Attardons-nous sur la pensée du christianisme. Le nom « chrétien » est cité pour la première fois à Antioche au milieu du premier siècle. Il désignait les personnes suivant les paroles de Jésus Christ (adjectif formé sur Christos) Avant que naisse tout dogme, le chrétien se reconnaissait à deux choses : il rompait le pain en mémoire du Christ le jour du Seigneur (le samedi puis le dimanche) et il priait selon ses paroles, ce
que l’on appelle aujourd’hui le Notre Père.
Les sources premières de cette pensée sont donc la Bible, qui en est la graine, spécialement le livre de la nouvelle alliance ou nouveau testament, et la vie de Jésus qui est la Parole de Dieu qui en constitue les racines vivantes. Il n’y avait plus à interpréter la parole de Dieu comme dans l’ancien testament puisque Jésus vivait au quotidien ce qu’il annonçait et proclamait. Par la suite, de ces racines est né le tronc que l’on a appelé l’Eglise chrétienne. Certains ont voulu y greffer des branches idéologiques non compatibles avec le tronc et les racines spirituelles, par exemples celles qui prétendaient que Jésus n’était pas un vrai homme, ou pas vraiment Dieu.
Les représentants de l’Eglise chrétienne se sont à chaque fois réunis et ont élagué ces mauvaises branches. C’est ce qu’on a appelé les conciles.
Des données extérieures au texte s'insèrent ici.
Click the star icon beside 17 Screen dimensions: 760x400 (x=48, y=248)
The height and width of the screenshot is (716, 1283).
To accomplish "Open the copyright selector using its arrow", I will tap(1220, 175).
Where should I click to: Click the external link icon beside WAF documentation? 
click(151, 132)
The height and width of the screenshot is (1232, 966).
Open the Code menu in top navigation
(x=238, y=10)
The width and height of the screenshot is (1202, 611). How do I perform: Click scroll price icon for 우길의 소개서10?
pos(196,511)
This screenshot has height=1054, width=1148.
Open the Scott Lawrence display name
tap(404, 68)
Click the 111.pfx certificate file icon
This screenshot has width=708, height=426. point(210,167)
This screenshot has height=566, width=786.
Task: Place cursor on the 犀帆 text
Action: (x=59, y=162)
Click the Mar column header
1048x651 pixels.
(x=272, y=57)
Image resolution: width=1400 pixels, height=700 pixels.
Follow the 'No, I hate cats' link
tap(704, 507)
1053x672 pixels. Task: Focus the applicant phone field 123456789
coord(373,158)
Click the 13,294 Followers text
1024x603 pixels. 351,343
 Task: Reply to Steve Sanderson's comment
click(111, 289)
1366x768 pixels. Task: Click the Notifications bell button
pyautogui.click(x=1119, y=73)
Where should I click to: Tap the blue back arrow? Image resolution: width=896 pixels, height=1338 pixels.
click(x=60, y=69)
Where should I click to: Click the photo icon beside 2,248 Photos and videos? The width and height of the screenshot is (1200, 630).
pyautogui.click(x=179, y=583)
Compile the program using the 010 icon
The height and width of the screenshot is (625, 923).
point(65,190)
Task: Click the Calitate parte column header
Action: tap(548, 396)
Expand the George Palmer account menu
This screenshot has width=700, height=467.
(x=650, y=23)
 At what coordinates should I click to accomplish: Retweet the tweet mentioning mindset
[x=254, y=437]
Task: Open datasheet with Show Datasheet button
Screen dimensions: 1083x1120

Cet arbre qu’est la pensée chrétienne (plutôt que la doctrine) ont connu des greffons de branches déviantes plus insidieuses que les hérésies ariennes ou cathares. Je citerai par exemple le dolorisme, courant de pensée ayant contaminé la pensée chrétienne en faisant l’éloge de la mortification et de la douleur recherchée pour elle-même.
Inversement, comme tout organisme vivant révélant ce que contenait sa graine initiale, il y eu un enrichissement de cette pensée par ce qu’on nomme développement dogmatique. Une richesse pour la majorité, une invention pour les autres ne voulant voir que la graine, la Bible. Je vous laisse jardiner, pardon, méditer, sur cet arbre bimillénaire.